Contrariamente alle attese di una correzione valutaria, il cosiddetto super dollaro si è rafforzato nelle ultime settimane: la valuta americana viaggia in media ai livelli più elevati degli ultimi 12-13 mesi. Sul mercato valutario il cambio con lo yen ha toccato quota 161, un record che non si vedeva da decenni, mentre l’euro si è stabilizzato intorno a 1,14, sui minimi degli ultimi mesi.

La persistenza della valuta forte è significativa perché, anche se i prezzi energetici sono in calo, il valore del dollaro influenza direttamente i costi d’importazione e quindi l’inflazione percepita in Europa, Giappone e Regno Unito.

Perché il dollaro non arretra

In parte la tenuta è riconducibile al ruolo del dollaro come bene rifugio in fasi di incertezza geopolitica. Ma un fattore più strutturale è il comportamento della Federal Reserve: nelle ultime decisioni e comunicazioni il tono è rimasto orientato a contrastare l’inflazione, suggerendo una propensione a mantenere tassi relativamente elevati.

Questo quadro monetario attrae capitali verso gli Stati Uniti, sostenendo la domanda per la valuta. Quando i tassi reali negli Usa restano alti rispetto al resto del mondo, diventa più remunerativo detenere asset denominati in dollari.

Conseguenze pratiche: perché conta per consumatori e imprese

  • Importazioni più costose: una valuta debole rispetto al dollaro aumenta il prezzo dei beni importati, con impatto diretto sui consumatori europei e giapponesi.
  • Pressione sui margini delle imprese esportatrici al contrario: chi vende in dollari può vedere migliorare i ricavi nel proprio mercato nazionale.
  • Tassi e politiche delle banche centrali: la forza del dollaro complica le scelte di politica monetaria all’estero, dove le autorità devono bilanciare crescita e pressioni inflazionistiche.
  • Mercati finanziari: afflussi in asset statunitensi possono deprimere i corsi in altre piazze e sostenere il costo del capitale globale.

Non è in atto una dedollarizzazione

Negli ultimi anni si è spesso discusso di una possibile dedollarizzazione dei pagamenti internazionali.

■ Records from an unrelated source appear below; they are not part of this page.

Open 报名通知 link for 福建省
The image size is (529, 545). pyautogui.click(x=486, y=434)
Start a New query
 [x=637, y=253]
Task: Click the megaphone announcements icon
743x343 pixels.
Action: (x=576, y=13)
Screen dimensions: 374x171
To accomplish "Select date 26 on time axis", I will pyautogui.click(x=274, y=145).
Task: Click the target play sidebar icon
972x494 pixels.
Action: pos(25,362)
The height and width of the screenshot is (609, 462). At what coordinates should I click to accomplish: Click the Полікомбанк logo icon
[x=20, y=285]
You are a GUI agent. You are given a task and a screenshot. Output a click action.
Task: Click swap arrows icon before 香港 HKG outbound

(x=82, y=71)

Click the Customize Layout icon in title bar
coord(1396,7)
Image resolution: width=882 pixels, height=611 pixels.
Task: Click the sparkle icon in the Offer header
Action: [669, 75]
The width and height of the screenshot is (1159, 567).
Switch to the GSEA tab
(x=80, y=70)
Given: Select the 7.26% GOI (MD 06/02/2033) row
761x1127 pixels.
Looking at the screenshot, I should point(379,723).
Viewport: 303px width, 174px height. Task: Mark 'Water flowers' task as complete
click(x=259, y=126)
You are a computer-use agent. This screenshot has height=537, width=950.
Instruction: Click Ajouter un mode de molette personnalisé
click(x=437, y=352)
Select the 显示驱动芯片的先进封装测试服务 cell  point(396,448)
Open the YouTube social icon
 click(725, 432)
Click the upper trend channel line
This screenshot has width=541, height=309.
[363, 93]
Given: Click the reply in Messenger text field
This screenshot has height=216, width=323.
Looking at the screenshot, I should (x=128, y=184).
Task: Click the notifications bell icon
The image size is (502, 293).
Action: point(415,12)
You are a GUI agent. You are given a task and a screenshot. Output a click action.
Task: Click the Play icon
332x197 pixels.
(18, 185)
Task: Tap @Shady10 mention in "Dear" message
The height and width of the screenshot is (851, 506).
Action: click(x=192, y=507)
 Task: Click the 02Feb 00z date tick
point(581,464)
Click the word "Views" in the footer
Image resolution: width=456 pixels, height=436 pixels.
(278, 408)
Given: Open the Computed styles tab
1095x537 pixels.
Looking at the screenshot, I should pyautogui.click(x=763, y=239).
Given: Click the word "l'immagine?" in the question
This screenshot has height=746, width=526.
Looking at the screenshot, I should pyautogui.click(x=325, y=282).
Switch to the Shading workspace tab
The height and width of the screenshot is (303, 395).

I fatti più recenti indicano il contrario: la normalizzazione dei rapporti con alcuni paesi e la potenziale rimozione di sanzioni potrebbero reintegrare economie, come quella iraniana, nel circuito dei pagamenti dominato dal dollaro.

In pratica, l’apertura a flussi commerciali ufficiali e a canali finanziari in valuta americana rafforza il ruolo globale del biglietto verde anziché eroderlo.

Il contributo dell’innovazione: l’IA e i flussi d’investimento

L’attrattiva degli Stati Uniti non è fatta solo di politica monetaria. L’ampio investimento in tecnologie come l’Intelligenza Artificiale concentra capitale e talenti sul territorio americano, alimentando crescita e domanda di asset locali. Questo effetto di lungo periodo rende il dollaro una scelta naturale per molti investitori internazionali.

Le principali economie concorrenti – Europa, Giappone e Regno Unito – si confrontano con problemi di crescita e strutturali che limitano la capacità delle loro valute di offrire un’alternativa affidabile nel breve termine.

Quali scenari monitorare

Da qui in avanti è utile sorvegliare tre elementi chiave: le mosse della Federal Reserve, l’evoluzione dei flussi commerciali dopo l’allentamento delle restrizioni internazionali, e la direzione degli investimenti in tecnologia. Ognuno di questi fattori può amplificare o attenuare la posizione dominante del dollaro.

Per i consumatori e gli investitori la raccomandazione è semplice: valutare l’esposizione al rischio valutario e seguire da vicino le decisioni di politica monetaria, perché tradurranno in impatti concreti sui prezzi, sui rendimenti e sul potere d’acquisto.